Note that the degree of the polynomial is even, if there exists one real root, then there must exist either two roots of multiplicity one or one root of multiplicity two. Therefore we may write:

$x^4+px^3+2x^2+qx+1=(x^2+ax\pm1)(x^2+bx\pm1)$ for some real $a,\,b$.

We now split the problem into two cases:

Case I: $x^4+px^3+2x^2+qx+1=(x^2+ax+1)(x^2+bx+1)$

The coefficient of $x^2$ from the RHS equals to $2+ab$, setting this equals to 2 gives $ab=0$. WLOG, let $a=0$, then the factorization boils down to $(x^2+1)(x^2+bx+1)$. Since $x^2+1$ has no real rots, $x^2+bx+1$ must have one, so $b^2\ge 4$. Finally, expanding out the RHS and comparing coefficients gives $p=q=b$, so $p^2+q^2=2b^2\ge2(4)=8$, as desired.

Case II: $x^4+px^3+2x^2+qx+1=(x^2+ax-1)(x^2+bx-1)$

The coefficient of $x^2$ from the RHS equals to $-2+ab$, setting this equals to 2 gives $ab=4$. WLOG, let $p=a+b$, and $p=-(a+b)$. This means that $p^2+q^2=2(a+b)^2=2(a^2+b^2)+4ab=2(a^2+b^2)+16$ and since $a^2+b^2\ge 0$, the entire expression is $\ge 16$, which obviously makes the expression greater than 8, as desired.
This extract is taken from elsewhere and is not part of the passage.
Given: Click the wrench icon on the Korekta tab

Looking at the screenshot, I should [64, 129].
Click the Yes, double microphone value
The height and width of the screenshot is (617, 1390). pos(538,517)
Finally, note that when both $x^2$ coefficients are negated, the only aspect of the problem that differs is the sign of the $ax$ and $bx$ coefficients. Running through the steps shown above, it can be seen that this does not affect the value of $p^2+q^2$.

Hence all cases are covered, and so we're done.